Вскоре молодой, неопытный и боязливый сержант Гриша вышел из камеры по своим делам. Эксперты ещё некоторое время щелкали фотоаппаратами, а Шумилов тихо сидел на принесенной сюда табуретке и думал. Слишком много в этом деле странного. Слишком много.
Николай залез в карман куртки и вынул оттуда найденную возле трупа священника записку. То самое письмо, которое наивный Гриша передал вместе с Библией отцу Сергию. Перечитав его ещё раз, следователь заскрипел зубами. Этот, казалось бы, бред открывал некоторые запертые двери в расследовании. Нашлись адекватные объяснения минувшим событиям, но самая главное — появилась первая серьезная зацепка.

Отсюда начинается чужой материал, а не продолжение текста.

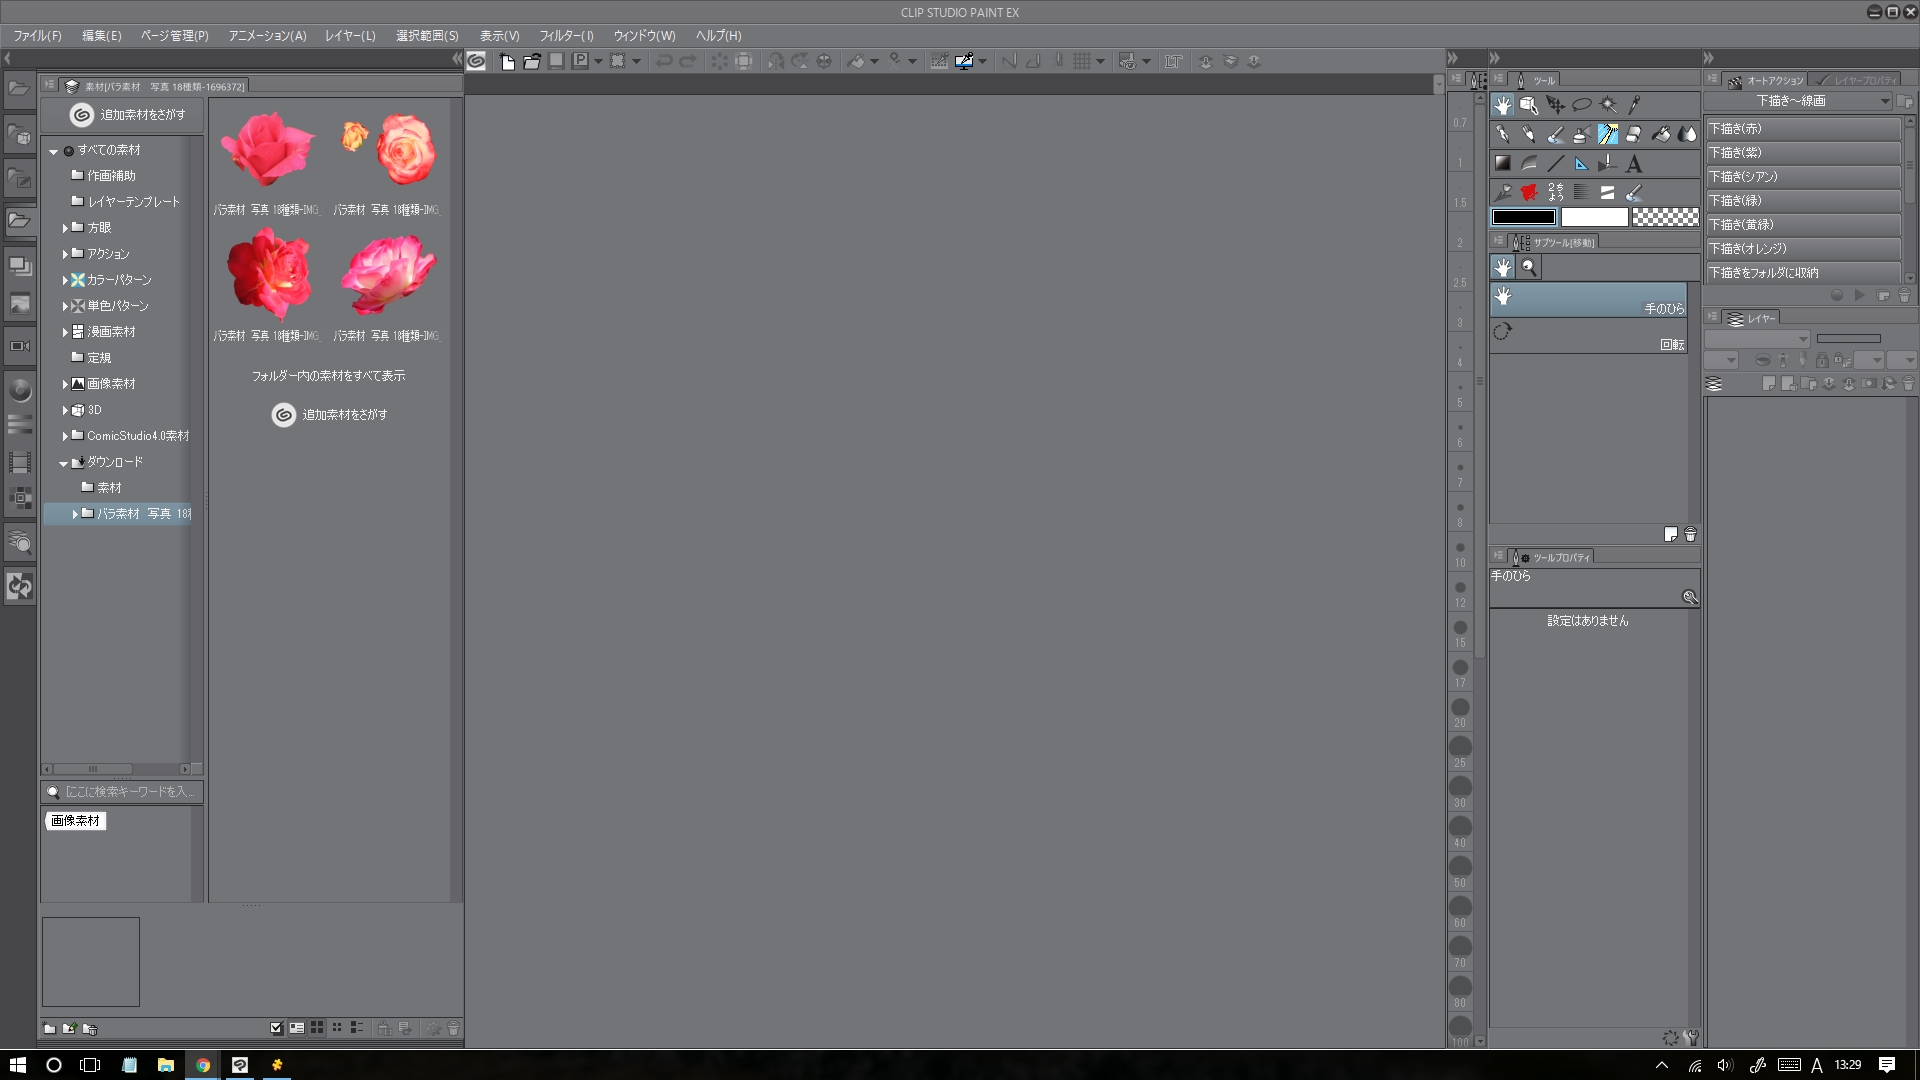Screen dimensions: 1920x1080
Task: Switch material list to small thumbnail view
Action: (x=337, y=1028)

«То, что ты совершил — ужасно в мире Бога, но прекрасно в мире дьявола. Смерть этих людей даровала мне жизнь. У нашей любви есть шанс. Я хочу, чтобы мы были вместе, поэтому приготовила тебе в переплете этой книги бритву. Вскрой себе вены. Я жду тебя в аду.
Самира.»
Часть вторая.
Священник, который верит в дьявола больше чем в Бога.

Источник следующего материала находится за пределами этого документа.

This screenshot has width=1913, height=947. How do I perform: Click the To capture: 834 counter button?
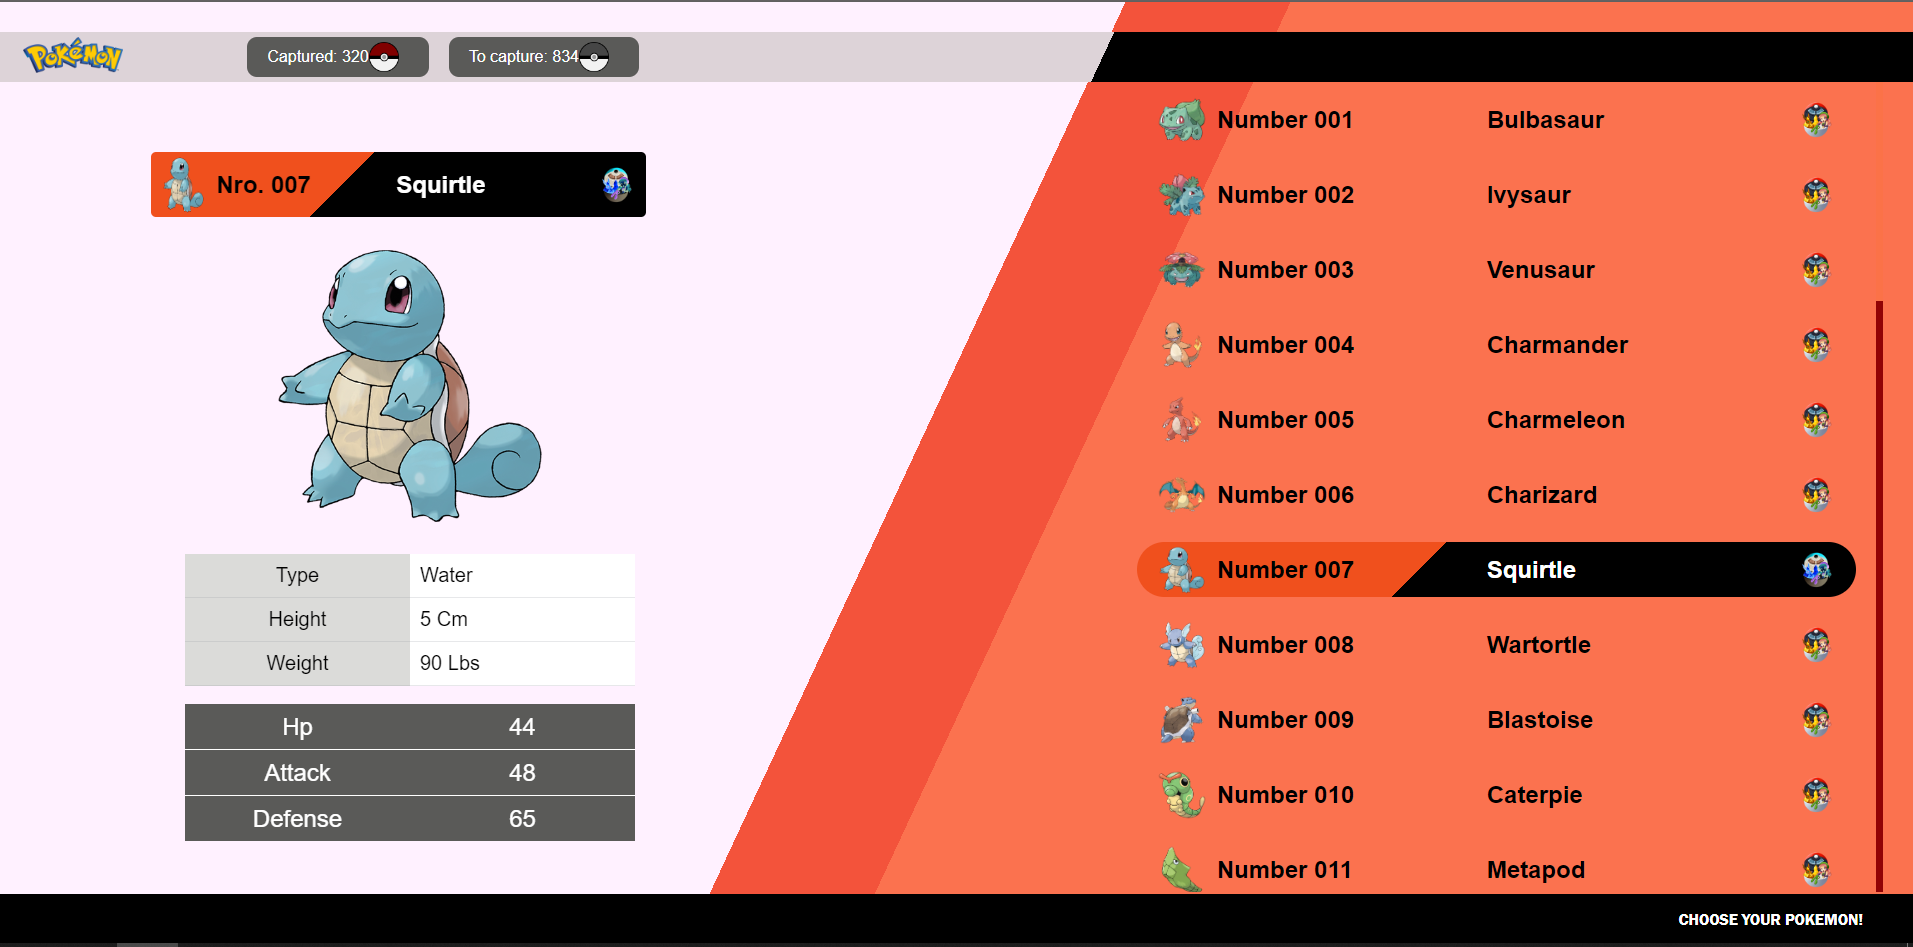[x=543, y=57]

Взрыв в ущелье разорвал тишину раннего утра. Он потревожил сон мудрых гор, осмелился затронуть безмятежность серого, наливающегося дождем неба. Голос его разлетелся вдоль хребтов и вновь упал туда, где был рожден — к одинокой мечети на окраине аула. Среди кучки рассыпавшихся по склону домов заиграл густой дым. Гордый орел, парящий в небе, завидел своим острым глазом фигурки движущихся людей и вспышки огня.
Война. В этих местах она собирает кровавый урожай уже не первый год. К ней привыкли все, даже животные. И сегодня было обычное утро войны. Утро, в которое капитан Кирилл Асташев вместе со своей группой добивал остатки рассыпавшихся по району боевиков.
За взрывом последовала тонкая, разносящаяся по горам трель автоматных очередей. Вдоль узких улиц к мечети медленно потянулся неуклюжий, но сильный БТР.
Остановился.
Вдали слышались крики чеченцев. Им в ответ ревел пулемет. Очень быстро всё кончилось. Дым начал таять, и вот в нём уже различимы фигуры солдат. Перебросив оружие на спину, они что-то тащат, тащат от мечети.
Асташев вышел на свет, переступив порог проверенного дома. К его ногам бросили пленника, экипированного в военную форму. Один из спецназовцев ударил его ботинком.
Девушка. Даже не девушка, а девочка. Она сплюнула кровь и с хрипом попыталась подняться на ноги, поправляя рукой черные и грязные волосы. Удар прикладом уложил её на землю. Рядом упал покореженная взрывом винтовка СВД.
— Имя? — сухим, почти мертвым голосом начал допрос Кирилл. Чеченка, держась за бок, вновь попыталась подняться.
— Имя! — крикнул один из солдат. Снайперша, тяжело дыша, ответила:
— Томила.
Бойцы русской армии подхватили её за плечи и, под родившийся в небе крик орла стянули с неё остатки обмундирования. Под удары ногами и прикладами её протащили к дому. Там кинули на землю и встали вокруг.
Чеченка быстро поняла, что с ней собираются делать, когда один из спецназовцев растянул ремень на штанах. Ещё двое схватили пленницу за ноги. Пустующая, засыпанная трупами улица аула наполнилась криками и матом.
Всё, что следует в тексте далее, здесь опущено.